United States Supreme Court

364 U.S. 471

Scott  v.  California


Mr. Justice DOUGLAS, dissenting.

The salient facts in this case are related in 176 Cal.App.2d 458, 1 Cal.Rptr. 600. A reading of the report shows that the entire evidence against the defendant was circumstantial. It was not even shown directly that his wife, whom he is now convicted of murdering, is dead. Proof of the corpus delicti, as well as proof of petitioner's criminal agency, was to inferred from his wife's inexplicable disappearance coupled with his unnatural behavior thereafter. A prominent aspect of this unnatural behavior was his silence. At the trial, the petitioner did not take the stand.

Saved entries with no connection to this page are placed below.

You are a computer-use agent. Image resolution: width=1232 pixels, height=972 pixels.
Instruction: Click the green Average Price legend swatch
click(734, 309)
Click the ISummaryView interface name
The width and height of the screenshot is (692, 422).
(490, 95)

The trial judge in accord with California law charged the jury as follows:

'It is a constitutional right of a defendant in a criminal trial that he may not be compelled to testify. Thus, whether or not he does testify rests entirely in his own decision. As to any evidence or facts against him which the defendant can reasonably be expected to deny or explain because of facts within his knowledge, if he does not testify, the jury may take that fact into consideration as tending to indicate the truth of such evidence and as indicating that among the inferences that may be reasonably drawn therefrom those unfavorable to the defendant are the more probable. The failure of a defendant to deny or explain evidence against him does not, however, create a presumption of guilt or by itself warrant an inference of guilt, nor does it relieve the prosecution of its burden of proving every essential element of the crime and the guilt of the defendant beyond a reasonable doubt.' (Italics added.)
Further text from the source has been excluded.